Müge İplikçi yazdı | Kiralık dert, satılık dinleyici: Modern çağın yalnız pazarı
Pazar, şehrin nabzının en tuhaf attığı gündü. Ne haftanın yorgun işleyişine dahildi ne de tatilin tamamen kopuk sakinliğine. Bir ara zamandı; insanların, hafta içi biriktirdikleri hem yorgunlukları hem de kendilerini dışarı vurma istekleriyle sokaklara döküldüğü bir “civciv-lik” anı. İşte böyle bir Pazar günü, kalabalığın içinde, elinde A3 kartondan bir levhayla duran genç bir adam, modern hayatın en eski çelişkilerinden birini simgeliyordu: “Dert dinlemek kiralıktır. Saati iki bin lira.”

Sağlanan Malzeme =>
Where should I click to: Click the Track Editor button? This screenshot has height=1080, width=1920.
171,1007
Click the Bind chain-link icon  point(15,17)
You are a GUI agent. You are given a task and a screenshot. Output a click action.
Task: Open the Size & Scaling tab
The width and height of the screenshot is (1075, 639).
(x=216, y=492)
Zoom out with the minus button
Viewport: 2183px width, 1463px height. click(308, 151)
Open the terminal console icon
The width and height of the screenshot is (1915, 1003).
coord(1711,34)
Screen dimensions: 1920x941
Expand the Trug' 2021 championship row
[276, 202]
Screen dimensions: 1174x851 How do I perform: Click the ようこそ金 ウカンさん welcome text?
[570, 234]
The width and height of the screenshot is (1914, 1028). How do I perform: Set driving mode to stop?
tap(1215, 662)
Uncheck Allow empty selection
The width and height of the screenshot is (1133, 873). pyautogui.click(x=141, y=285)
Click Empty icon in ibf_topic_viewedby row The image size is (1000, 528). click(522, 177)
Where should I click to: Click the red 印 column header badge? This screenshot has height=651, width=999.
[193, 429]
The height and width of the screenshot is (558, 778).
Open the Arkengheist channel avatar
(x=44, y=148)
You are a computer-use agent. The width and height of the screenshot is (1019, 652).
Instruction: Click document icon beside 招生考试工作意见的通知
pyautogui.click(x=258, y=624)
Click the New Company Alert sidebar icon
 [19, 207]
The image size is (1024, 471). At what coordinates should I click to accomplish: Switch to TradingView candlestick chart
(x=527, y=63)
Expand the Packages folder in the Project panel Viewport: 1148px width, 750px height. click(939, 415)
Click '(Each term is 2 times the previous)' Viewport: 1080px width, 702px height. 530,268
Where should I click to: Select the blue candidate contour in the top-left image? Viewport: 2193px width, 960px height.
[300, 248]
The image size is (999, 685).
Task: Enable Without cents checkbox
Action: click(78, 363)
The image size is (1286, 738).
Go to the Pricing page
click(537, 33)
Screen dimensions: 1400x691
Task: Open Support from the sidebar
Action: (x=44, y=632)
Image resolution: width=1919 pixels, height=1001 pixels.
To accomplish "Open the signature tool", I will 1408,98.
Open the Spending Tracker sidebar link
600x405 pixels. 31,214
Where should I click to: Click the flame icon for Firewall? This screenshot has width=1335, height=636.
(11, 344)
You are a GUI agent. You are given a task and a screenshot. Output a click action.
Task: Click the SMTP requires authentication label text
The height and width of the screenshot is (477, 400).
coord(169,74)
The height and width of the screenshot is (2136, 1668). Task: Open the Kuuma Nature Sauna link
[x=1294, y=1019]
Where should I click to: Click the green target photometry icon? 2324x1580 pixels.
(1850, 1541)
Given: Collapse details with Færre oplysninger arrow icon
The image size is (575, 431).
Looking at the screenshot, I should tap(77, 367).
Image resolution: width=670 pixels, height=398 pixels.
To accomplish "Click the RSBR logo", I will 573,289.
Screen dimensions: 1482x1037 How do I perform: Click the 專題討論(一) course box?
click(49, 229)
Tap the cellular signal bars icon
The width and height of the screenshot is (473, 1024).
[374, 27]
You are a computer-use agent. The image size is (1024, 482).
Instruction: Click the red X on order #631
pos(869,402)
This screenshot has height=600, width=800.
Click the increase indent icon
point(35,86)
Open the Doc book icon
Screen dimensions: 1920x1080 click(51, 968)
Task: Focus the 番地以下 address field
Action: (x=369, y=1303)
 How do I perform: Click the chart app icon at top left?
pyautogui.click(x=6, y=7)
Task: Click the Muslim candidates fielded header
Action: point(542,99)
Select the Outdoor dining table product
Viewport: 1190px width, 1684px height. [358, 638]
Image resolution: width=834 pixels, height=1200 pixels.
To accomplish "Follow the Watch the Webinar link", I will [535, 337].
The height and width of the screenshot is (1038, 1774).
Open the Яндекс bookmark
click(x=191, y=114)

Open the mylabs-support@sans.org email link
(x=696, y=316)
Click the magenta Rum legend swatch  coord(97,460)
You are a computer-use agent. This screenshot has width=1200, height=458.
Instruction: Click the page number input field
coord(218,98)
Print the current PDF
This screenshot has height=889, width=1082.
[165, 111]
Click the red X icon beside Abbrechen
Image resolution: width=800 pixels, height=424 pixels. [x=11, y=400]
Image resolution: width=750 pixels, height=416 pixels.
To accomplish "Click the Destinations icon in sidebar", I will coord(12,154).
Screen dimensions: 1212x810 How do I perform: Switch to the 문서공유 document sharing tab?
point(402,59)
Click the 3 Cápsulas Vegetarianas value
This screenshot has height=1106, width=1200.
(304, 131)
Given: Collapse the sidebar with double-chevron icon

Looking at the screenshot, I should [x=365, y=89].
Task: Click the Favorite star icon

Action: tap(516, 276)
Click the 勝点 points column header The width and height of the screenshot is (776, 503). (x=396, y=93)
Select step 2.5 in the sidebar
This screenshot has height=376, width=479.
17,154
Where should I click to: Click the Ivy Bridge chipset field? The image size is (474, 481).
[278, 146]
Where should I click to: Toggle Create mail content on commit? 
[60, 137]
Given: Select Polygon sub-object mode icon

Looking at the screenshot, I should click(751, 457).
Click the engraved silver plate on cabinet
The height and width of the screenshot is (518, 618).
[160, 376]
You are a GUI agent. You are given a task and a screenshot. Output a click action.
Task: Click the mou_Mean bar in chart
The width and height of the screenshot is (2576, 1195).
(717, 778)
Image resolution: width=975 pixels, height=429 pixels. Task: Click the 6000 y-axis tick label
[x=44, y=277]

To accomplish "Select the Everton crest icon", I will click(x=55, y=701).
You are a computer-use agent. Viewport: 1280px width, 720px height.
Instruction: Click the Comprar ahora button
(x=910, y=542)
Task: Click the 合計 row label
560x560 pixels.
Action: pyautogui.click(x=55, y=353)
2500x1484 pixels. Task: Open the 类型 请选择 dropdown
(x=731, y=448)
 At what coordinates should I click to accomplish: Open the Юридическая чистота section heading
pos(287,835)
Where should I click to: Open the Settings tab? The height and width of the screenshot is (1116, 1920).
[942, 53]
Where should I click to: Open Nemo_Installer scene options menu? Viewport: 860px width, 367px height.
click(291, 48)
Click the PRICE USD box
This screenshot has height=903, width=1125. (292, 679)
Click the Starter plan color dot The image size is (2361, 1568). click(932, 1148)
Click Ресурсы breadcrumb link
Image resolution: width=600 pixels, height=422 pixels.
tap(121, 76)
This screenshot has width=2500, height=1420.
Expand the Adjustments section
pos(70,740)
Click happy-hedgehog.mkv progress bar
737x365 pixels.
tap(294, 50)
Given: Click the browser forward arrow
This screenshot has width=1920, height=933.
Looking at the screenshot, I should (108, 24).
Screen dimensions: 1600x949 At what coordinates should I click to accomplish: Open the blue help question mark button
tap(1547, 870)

Görevler ve Alıştırmalar =>
1) Dert dinleyicisi yazısında “Pazar, şehrin nabzının” diye başlayan paragrafı, temel bilgilerini koruyarak daha kısa bir hâle getirin.
2) Dert dinleyicisi yazısını son cümlesinden sonra kaldığı yerden alın ve birkaç paragrafla sürdürün.

Alıştırma Yanıtları =>
1) Pazar, şehirde ne hafta içinin yorgun düzenine ne de tatilin kopuk sakinliğine ait olan tuhaf bir ara gündü. Bu günde insanlar birikmiş yorgunlukları ve kendilerini dışa vurma istekleriyle sokaklara dökülürdü. Böyle bir pazar günü kalabalığın içinde, elinde A3 kartondan bir levha tutan genç bir adam, modern hayatın en eski çelişkilerinden birini simgeliyordu. Levhada “Dert dinlemek kiralıktır. Saati iki bin lira.” yazıyordu.

2)
Gençti. Yirmilerinin sonlarında, üniversiteden yeni mezun olmuş ya da yüksek lisansın getirdiği teorik bilgi yükü ile pratik hayatın sert zemininin arasında sıkışmış bir öğrenci çehresi vardı. Davranışlarındaki mahcubiyet, bu işi bir kariyer olarak değil de, içinde bulunduğu durumun mecburiyeti olarak yaptığını fısıldıyordu. Kahvehanelerin önünden geçerken, loş mekanlarda oturan, “gelecek vaat eden” diğer genç insanlara levhayı gösterişi, bir pazarlamacıdan çok, bir ricacıyı andırıyordu. Bakışları sürekli kaçamaktı; bazen umursanmamanın verdiği utanç kim oluyordu, bazen de olup bitene içerliyordu; besbelli, yoldan geçen birinin like’lanmış bir Instagram gönderisine bakar gibi ilgisiz bir merakla üstünden kayıp geçmesine tahammül edemiyordu.
Bu basit cümle, aslında üzerine sayfalarca yazılabilecek bir sosyolojik fenomene kapı aralıyordu. İlk ve en bariz okuma, genç adamın mesleğine dairdi: “Ben, resmi unvanı ve muayenehanesi........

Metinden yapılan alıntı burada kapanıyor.